Proving Triple Zero Implies Zero of P, PI, PII, and PIII

[LilTaru]

Homework Statement

The number a is called a triple zero (or a zero of multiplicity 3) of the polynomial P if:
P(x) = (x - a)³q(x) and q(a) [STRIKE]=[/STRIKE] 0.

Prove that if a is a triple zero of P, then a is a zero of P, P^I, P^II, and P^III(a) [STRIKE]=[/STRIKE] 0.

Homework Equations

The Attempt at a Solution

I have no idea about the concept of a triple zero and it is not mentioned in the section of the textbook these questions are in... I have no idea how to even prove this... My first thought was to differentiate the equation P(x) three times and see if the requirements fit? Is this on the right track or no?

 

[micromass]

Yes, just differentiate P(x) three times. That should do...

 

[LilTaru]

Okay I got all the requirements, but was wondering for the P^III(a) [STRIKE]=[/STRIKE] 0... I got it to equal 0 + 0 + 0 + 0 + undefined + 0 + 0 + 0, which I think equals undefined which would not equal zero... is this correct?

 

[micromass]

undefined? How did you get an undefined term? I think that you made a small mistake

If you can't find it, then post the derivatives and I'll try to spot the mistake...

 

[LilTaru]

Hmmm... maybe... I used the product rule since P(x) = (x-a)³ * q(x)

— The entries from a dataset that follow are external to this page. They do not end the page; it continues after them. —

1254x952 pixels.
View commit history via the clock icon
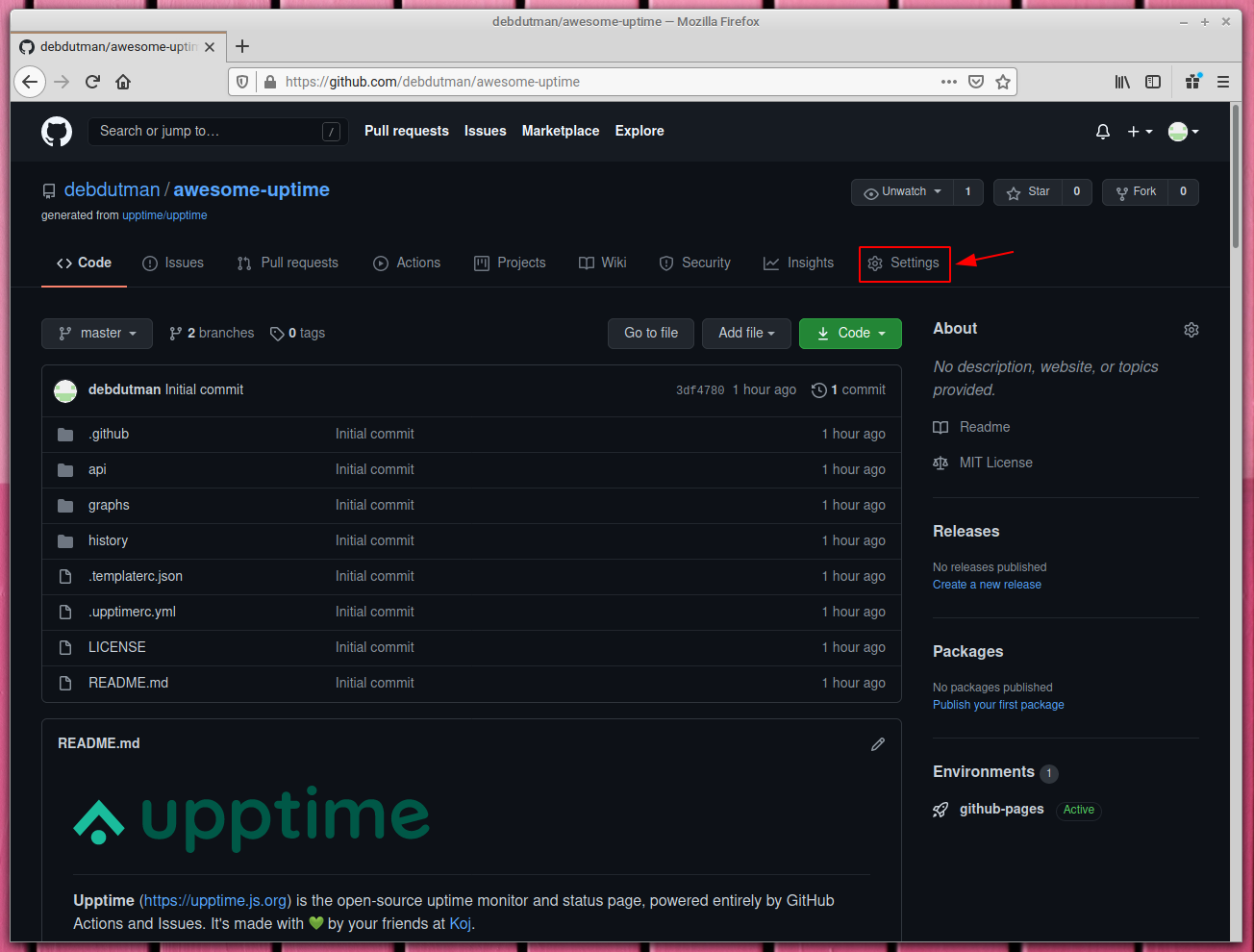(x=819, y=389)
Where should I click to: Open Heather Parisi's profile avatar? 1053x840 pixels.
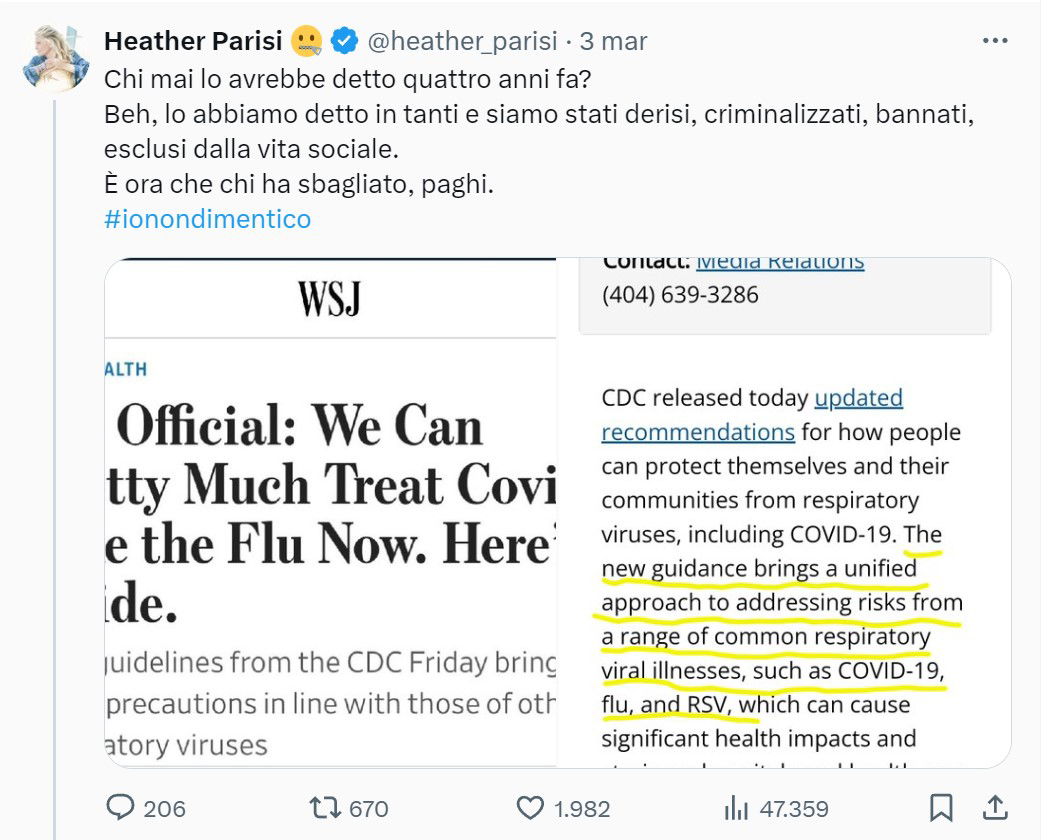(x=56, y=57)
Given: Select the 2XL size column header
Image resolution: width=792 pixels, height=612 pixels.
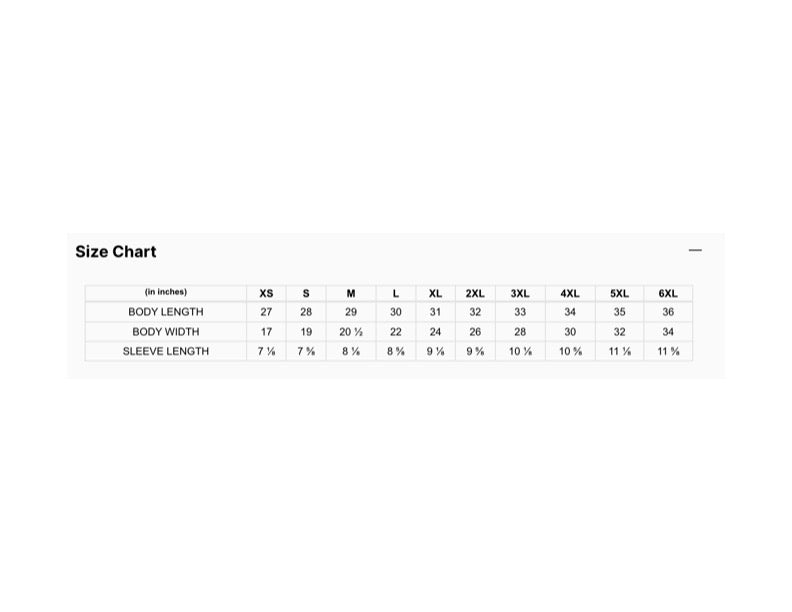Looking at the screenshot, I should [475, 293].
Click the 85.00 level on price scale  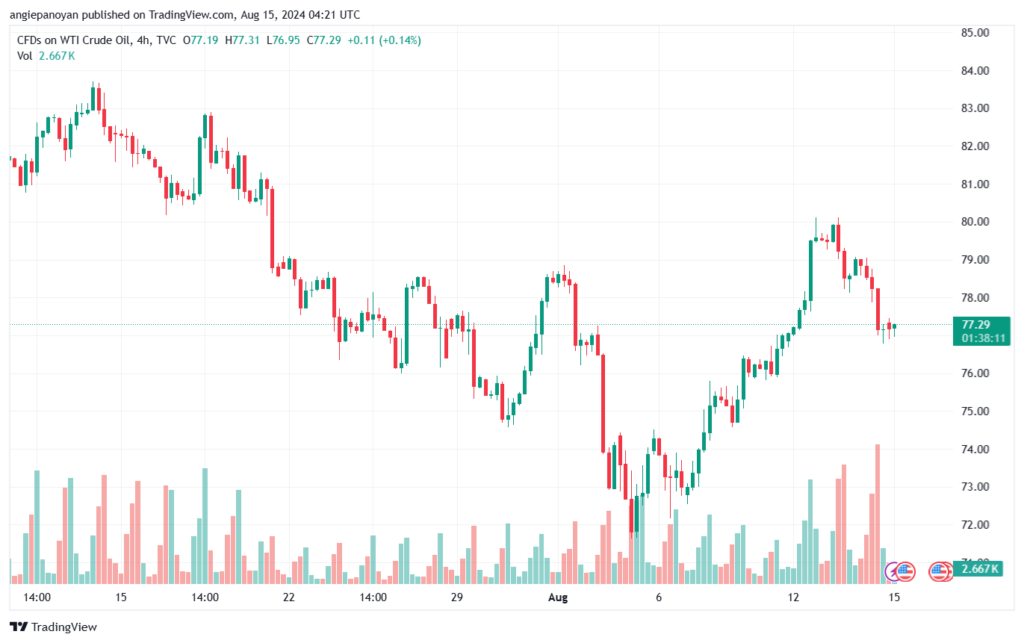pyautogui.click(x=975, y=33)
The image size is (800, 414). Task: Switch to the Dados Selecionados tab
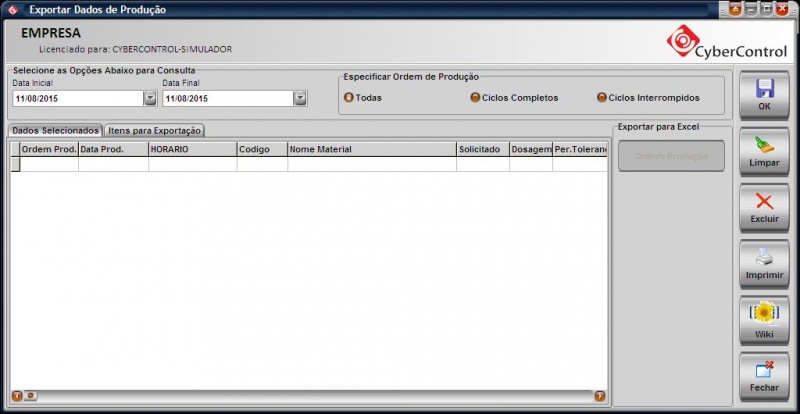55,131
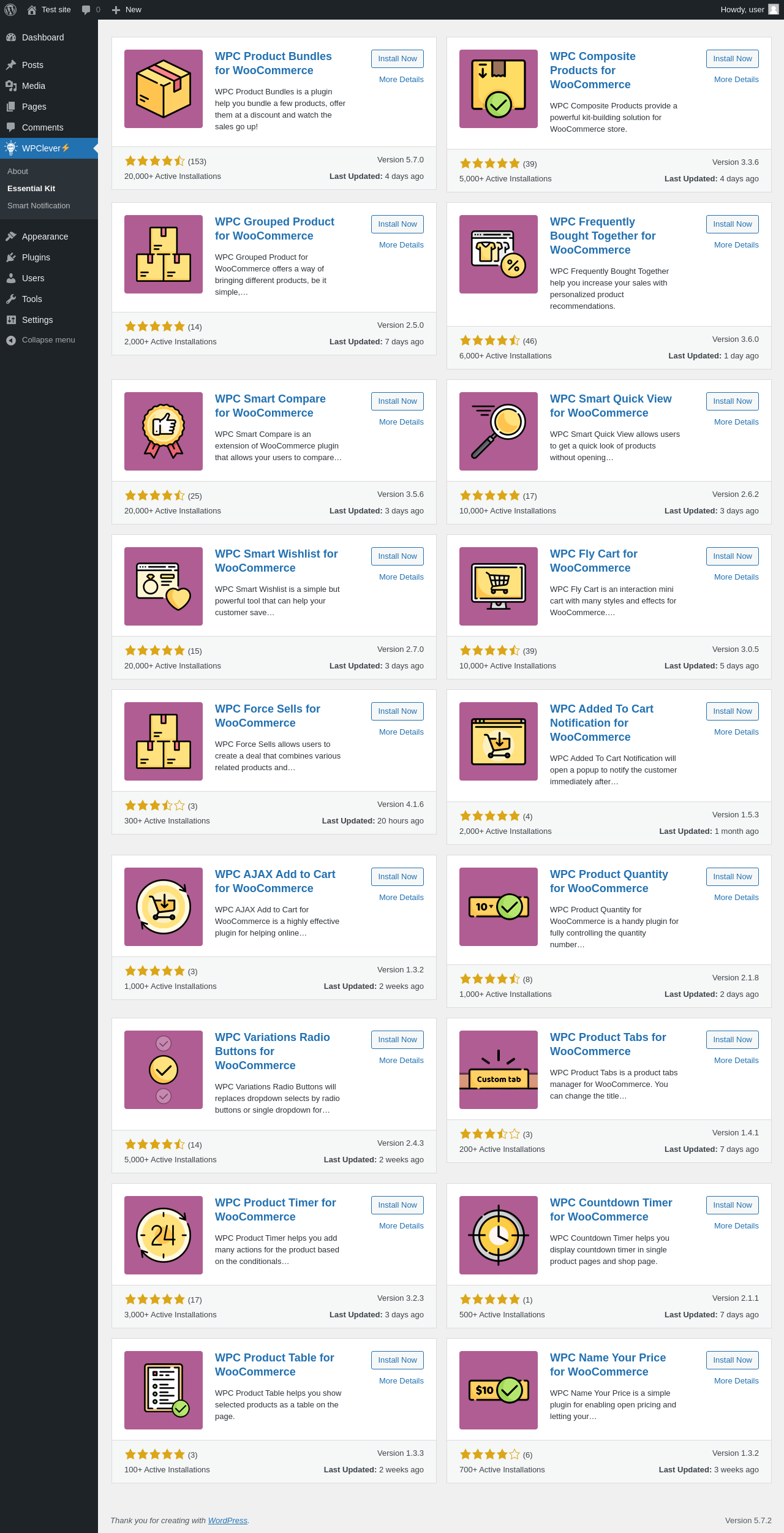Click the user avatar next to Howdy, user
Viewport: 784px width, 1533px height.
pyautogui.click(x=774, y=10)
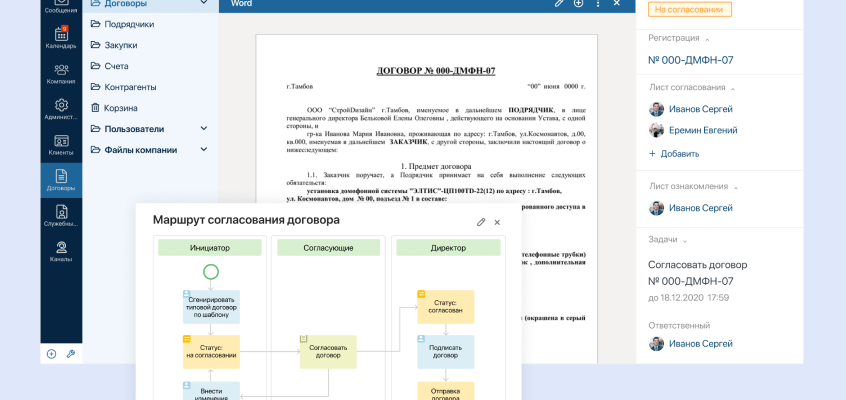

P^I(x) = (x-a)³ * q^I(x) + q(x) * 3(x-a)²

P^II(x) = [(x-a)³ * q^II(x) + q^I(x) * 3(x-a)²] + [q(x) * 6(x-a) + 3(x-a)² * q^I(x)]

P^III(x) = [(x-a)³ * q^III(x) + q^II(x) * 3(x-a)²] + [q^I(x) * 6(x-a) + 3(x-a)² * q^II(x)] + [q(x) * 6(x-a)^-1 + 6(x-a) * q^I(x)] + [3(x-a)² * q^II(x) + q^I(x) * 6(x-a)]

 

[LilTaru]

Therefore, by plugging x = a into P^III(x) it equals
0 + 0 + 0 + 0 + undefined + 0 + 0 + 0
The undefined term comes from 6(x-a)^-1 since it equals 6/(x-a) = 6/(a-a) = 6/0

 

[micromass]

How did you arrive at $$(x-a)^{-1}$$. The derivative of x-a is just 1... I'm not sure why you have an exponent of -1...

 

[LilTaru]

Oh I was thinking of the formula xⁿ becomes nx^n-1 when finding the derivative... so 6(x-a) would be 6(1) and become 6 when derived? It still matched because it would still not equal zero...

 

[micromass]

Yes, I know it doesn't match. I don't think the third derivative equals zero anyway. So I don't think it is true what you are trying to show...

 

[LilTaru]

The third derivative is not supposed to equal zero... the question asks to prove that... so I think your suggestion works because P^III(a) = 6q(a) and it states in the question that q(a) does not equal zero, which proves all three requirements and answers the question!

 

[micromass]

Ah yes! It seems you've proved it then

 

[LilTaru]

Yes thanks to you! Thank you very much! The help was much appreciated!